Fudging the copy for a job posting has side effects. Data shows there’s a bit of (probably unintended) gender bias in job postings. The buzzword bingo often includes aggressive language such as “ninja,” which some think leads to more male applicants. Bullet-points versus well-written copy also attracts male applicants, says Textio.

But it’s not all bad news. Even though buzzwords such as “artificial intelligence” grab eager eyes (and are possibly overused), they do represent actual jobs. Some platforms are also more job-ready than others: Siri and Alexa have more job postings than Google Assistant, for instance.

We have to wonder if job postings have enough detail. Buzzwords in postings are the equivalent of article clickbait, and won’t ever stop – but should those listing jobs online be more upfront about what they’re actually offering?

In other words, should those postings surface some kind of salary range, even if there is a wide delta between the low and high markers? Should recruiters hold out for more info from companies looking for applicants, such as the framework or languages needed for the job?

It’s your turn to be heard. The survey below asks what info you think job postings need. Do you want to know the salary range? The hiring process? Do you think job postings are fine as they are? Let us know! We’ll publish our results in a future article.

5 Responses to “Survey: What Details Do You Want to See in Tech Job Posts?”

  1. RE: “…The buzzword bingo often includes aggressive language such as “ninja,” which some think leads to more male applicants. Bullet-points versus well-written copy also attracts male applicants, says Textio….”

    I don’t mean to come off as racist-like in any way shape or form. But when I see “ninja”, it’s going to turn me off because it is Japanese terminology, and I visualize black-hooded figures with swords chopping people in two all over the place. I also wonder if the ad is signalling a preference for Japanese-descended applicants. Rockstar is probably racial-neutral, but an awful lot of rockstars who are musicians and singers seem to have some unpopular images. Even ‘software engineer’ makes me want to skip the ad ever since I read that Washington State likes to prosecute everyone who so much as hints at being a ‘software engineer’ in their resume unless they can prove to have passed some moronic ‘professional engineer’ exam and license procedure.

    • IMHO, “software engineer” isn’t even a thing. I think the “engineer” was used to replace “developer” to make the job sound more impressive. Now we “security engineer” (whatever the heck *that* is), “infrastructure engineer”, “support engineer” (help desk jockey?), etc.
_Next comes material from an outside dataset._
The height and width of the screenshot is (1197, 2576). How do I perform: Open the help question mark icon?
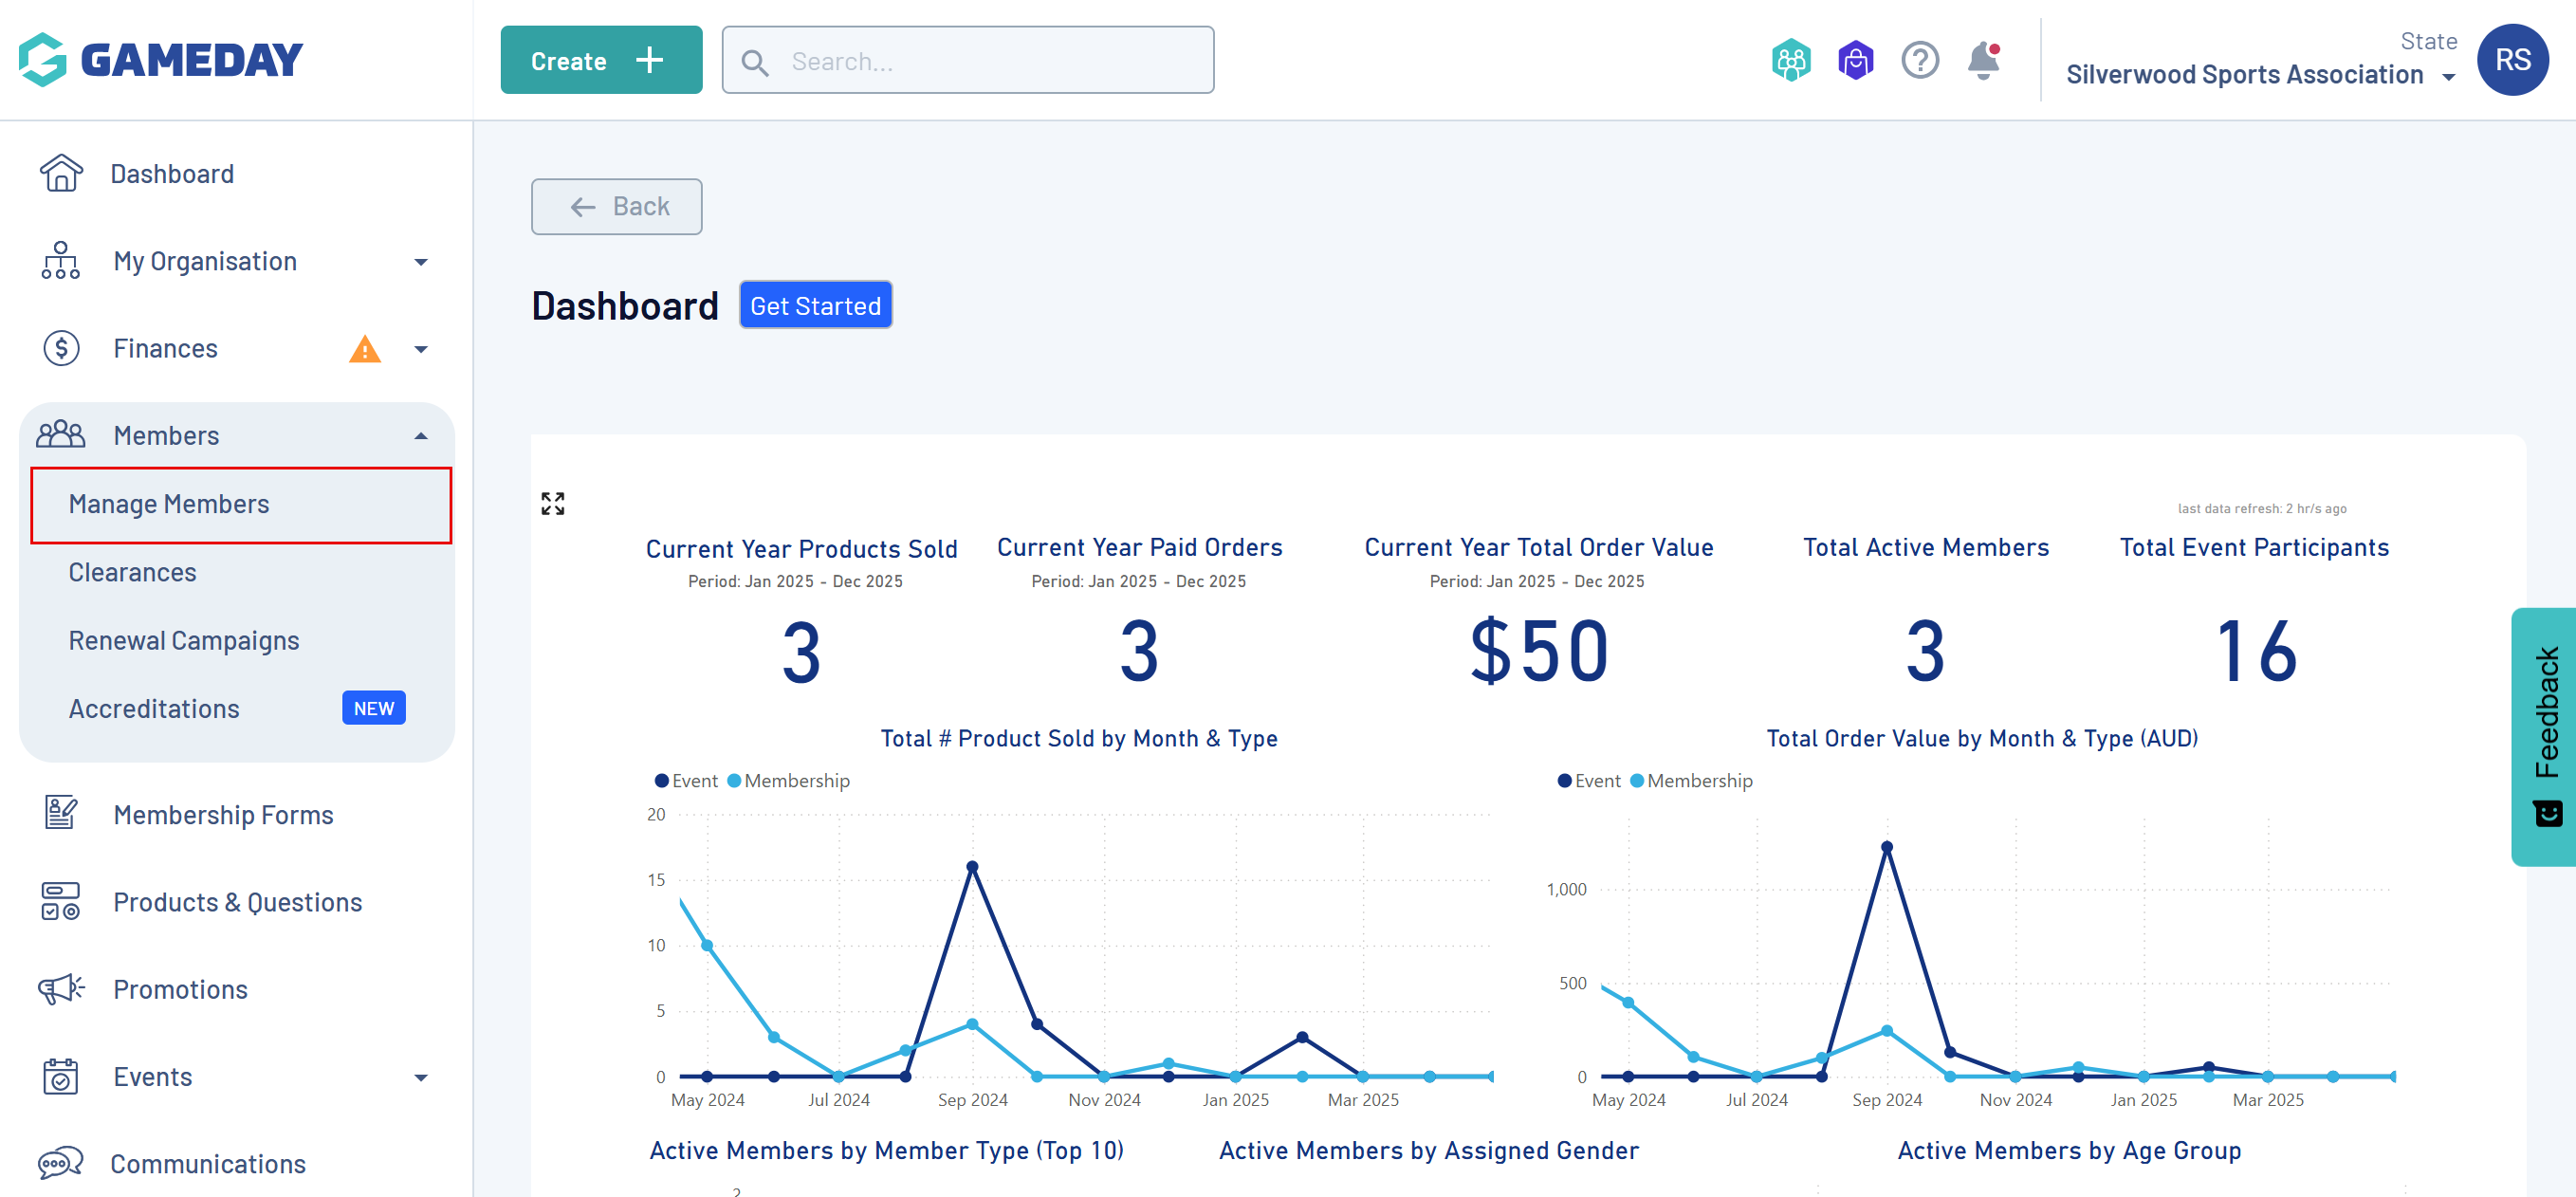click(1919, 61)
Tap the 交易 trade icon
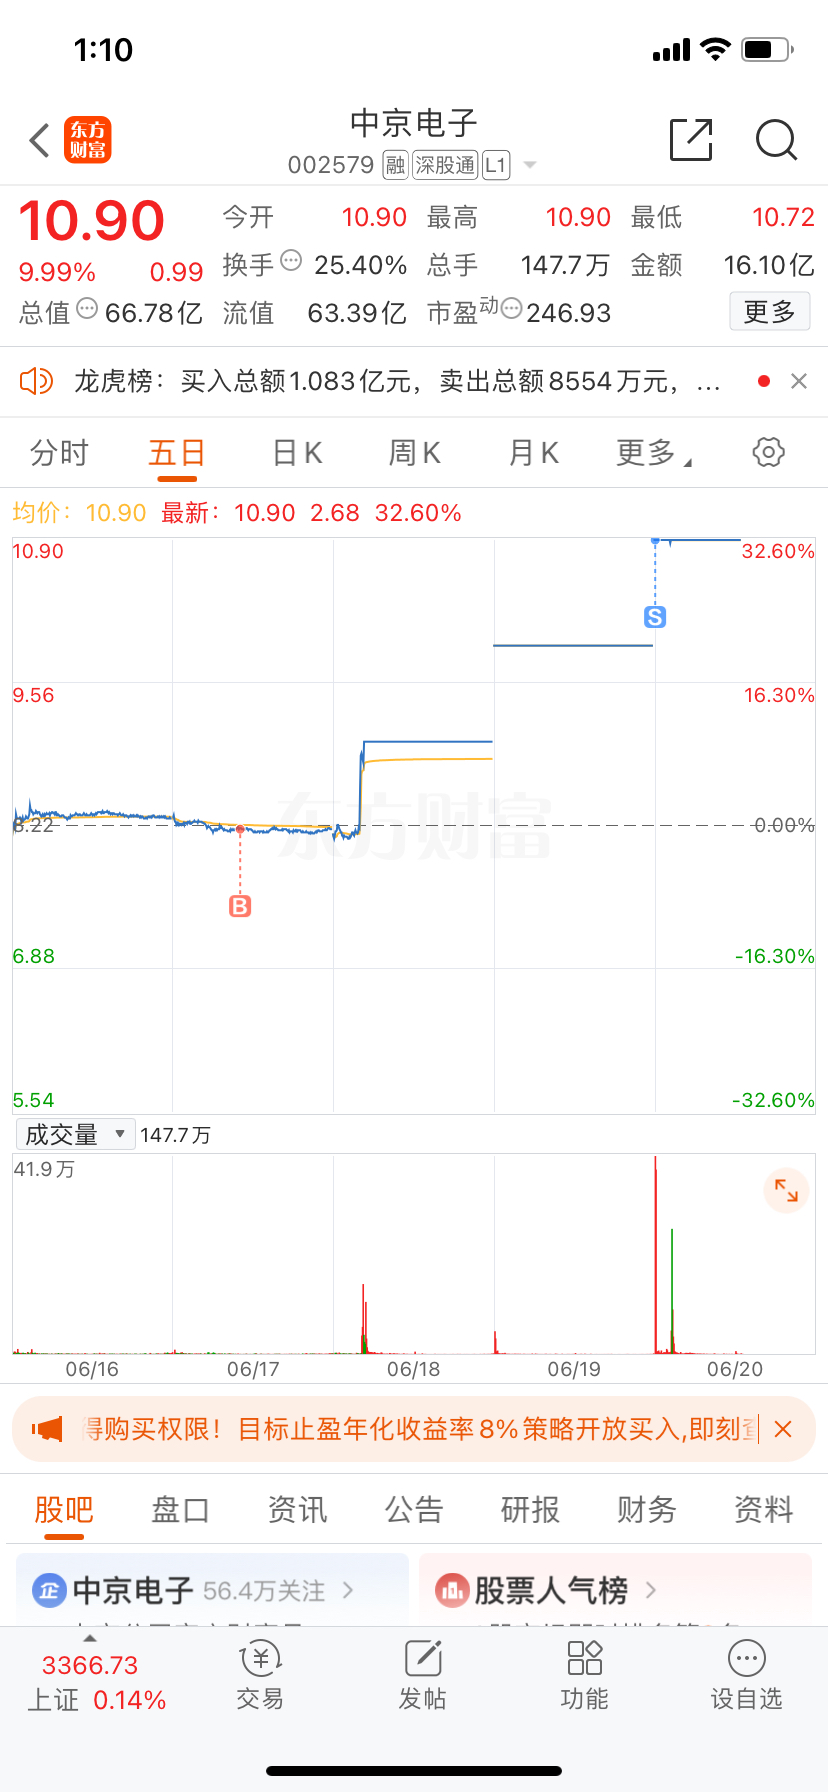The image size is (828, 1792). (x=260, y=1675)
The pay didn’t get any better but, bippity-bobbity-boo, now you’re an “engineer”.

      The state licensing boards were, I think, set up to regulate the people who called themselves “engineers” to prevent shysters from coming and designing bad bridges and buildings that collapse and kill people. Electrical engineers often go through the exam/licensing process if they’re going to be working on projects where a licensed pro is needed by law. Engineering societies fought this battle over the use of the word “engineer” back in the ’80s and lost. States that are still going after people with “engineer” in their job titles should really limit their legal battles to going after those who describe themselves as a “licensed professional engineer” when they are not. I’ve held jobs where my title was “electrical engineer”, “research engineer”, etc., even though I never took/passed the PE exam. Nobody went to court.
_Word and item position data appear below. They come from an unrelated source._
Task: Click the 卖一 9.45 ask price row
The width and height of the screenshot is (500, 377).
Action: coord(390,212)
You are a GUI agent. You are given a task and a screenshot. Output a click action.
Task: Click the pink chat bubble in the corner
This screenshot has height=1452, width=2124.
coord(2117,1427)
  2. For contractors, please provide hourly rates and say up-front whether it’s plus expenses or all inclusive.

    I’d like to know if the client company actively uses offshore tech workers. US companies are very abusive of their own countrymen by making American tech pros work at the same rates as offshore counterparts!!

  3. Keith Busloff

    How about straight talk. No Buzz words. Words like Ninja, Rockstar, or go-getter mean little to the job requirements or skills necessary to get the job done.
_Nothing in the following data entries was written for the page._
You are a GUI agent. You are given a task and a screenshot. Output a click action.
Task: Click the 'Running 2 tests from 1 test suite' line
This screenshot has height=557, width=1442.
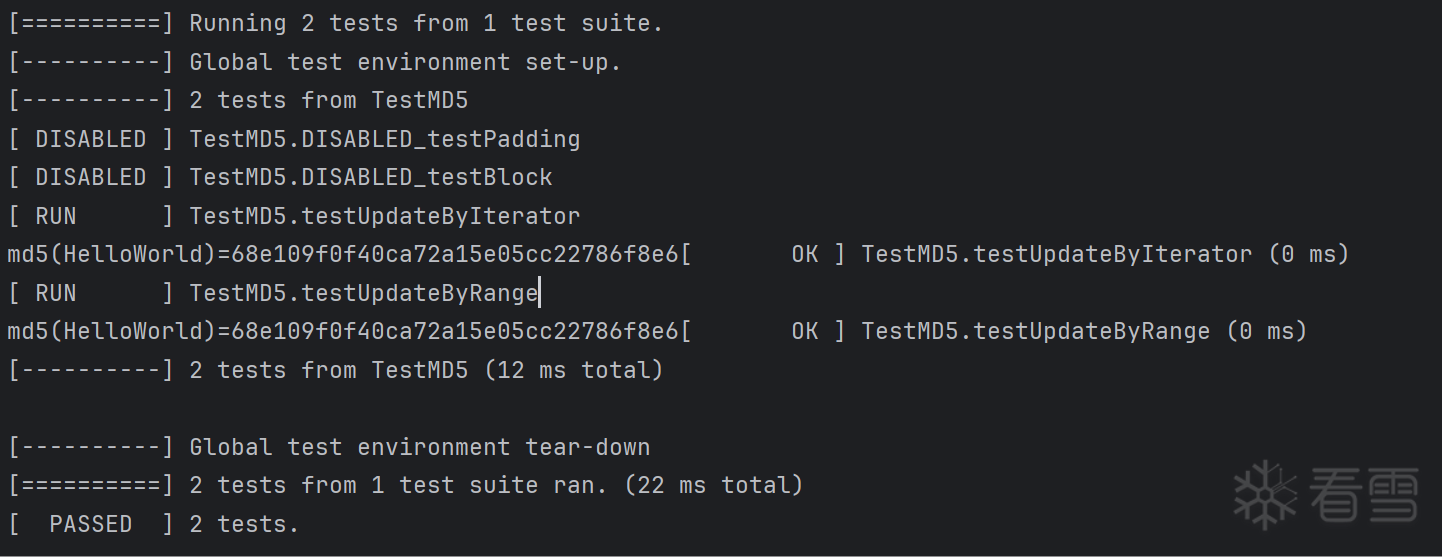[425, 23]
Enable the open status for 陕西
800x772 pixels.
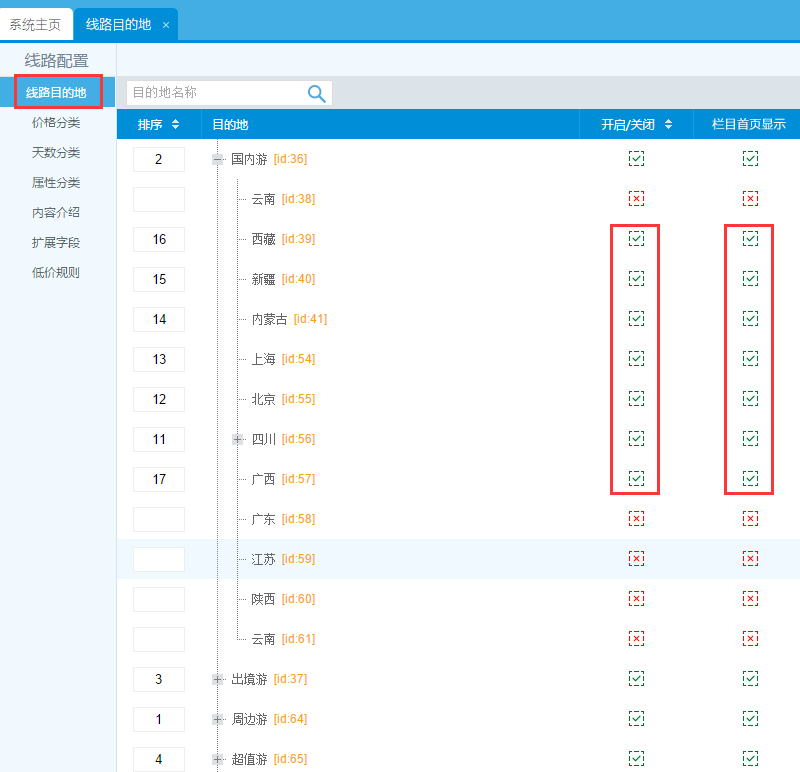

    List the technology needed, the number of years experience for each skill and which of the skills are mandatory vs nice to haves. Also, list the rate and salary range.

    If recruiters follow these simple rules you’ll get a better response and find a good candidate quicker

    • Spot on. Enough with the boilerplate verbiage in these postings (large corporations are particularly guilty of this). List the actual duties and expectations involved. And if NOT having a full 5 years of software experience will eliminate you from contention, then please just state that.

      Applicants spend a lot of time crafting their resumes and cover letters. Save them from going through an entire application process only to be denied by the ATS when they select 3 years rather than 5 in the drop-down menu.